# Quoted passage

[Start]

McCoy Stadium in Pawtucket dates back to 1942, and it hosted countless Red Sox stars of the future since the Triple A affiliate began playing there in 1973. It was the location of professional baseball’s longest game, a 33-inning affair against the Rochester Red Wings in 1981 played over two days.

Though updated over the years, McCoy lacks the amenities sought by a new ownership group that took over in 2015 and included Lucchino, then-chief executive of the Boston Red Sox.

Many in the area fondly recall McCoy Stadium as a place of family nights, Little League outings, and cheap dinners of hot dogs and soda. Steven and Dawn Porter, who own a bookstore in Pawtucket, said the city is losing a crucial piece of its identity.

“It’s a big fish for Rhode Island to let go of,” Dawn Porter said.

Officials in Rhode Island had made multiple efforts over the years to keep the team in the state. Most recently, Pawtucket Mayor Don Grebien pushed for a new stadium at the site of the old Apex department store building along the Blackstone River, part of his broader effort to revitalize the city’s downtown. That plan hinged on an $83 million financing plan, but the measure passed by Rhode Island’s General Assembly in June failed to include a state backstop for the bonds.


Lucchino said the lack of that in Rhode Island caused significant uncertainty in the project’s overall financing costs, and was a key reason for considering Worcester.

Grebien issued a statement bemoaning the team’s departure, saying that secret negotiations and “substantial subsidies” from Worcester and the state of Massachusetts led to the decision to rip the team “out of its rightful home.”

“The PawSox do not make Pawtucket,” Grebien said. “Pawtucket made the PawSox.”

For Worcester, New England’s second-largest city, luring the PawSox is another step forward in its revival. But the stadium doesn’t come without risk: the city has agreed to guarantee the construction debt, meaning it will assure bondholders it can cover any shortfalls if necessary.

But Worcester officials say they’re not worried. About $30 million of the bonds would be directly covered by the team’s rent, amounting to roughly $1 million a year. And city officials say conservative projections show that parking revenue, hotel taxes, advertising sales, and other revenue in the new district would easily cover the rest of the debt payments.

[End]

# Data section

[Start]

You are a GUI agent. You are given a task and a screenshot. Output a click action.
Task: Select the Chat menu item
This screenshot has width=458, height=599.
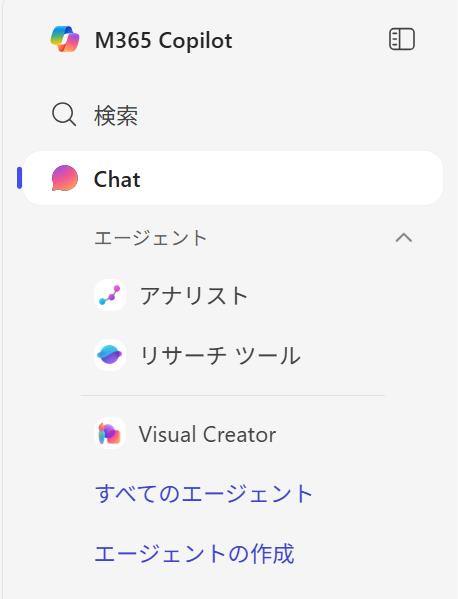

[End]

# The problem
Print the part of the PawSox passage that opens with the words containing "For Worcester, New" and closes with "shortfalls if necessary.". The listing is separate material and has no connection to the passage on the PawSox leaving Pawtucket.

# Written solution
For Worcester, New England’s second-largest city, luring the PawSox is another step forward in its revival. But the stadium doesn’t come without risk: the city has agreed to guarantee the construction debt, meaning it will assure bondholders it can cover any shortfalls if necessary.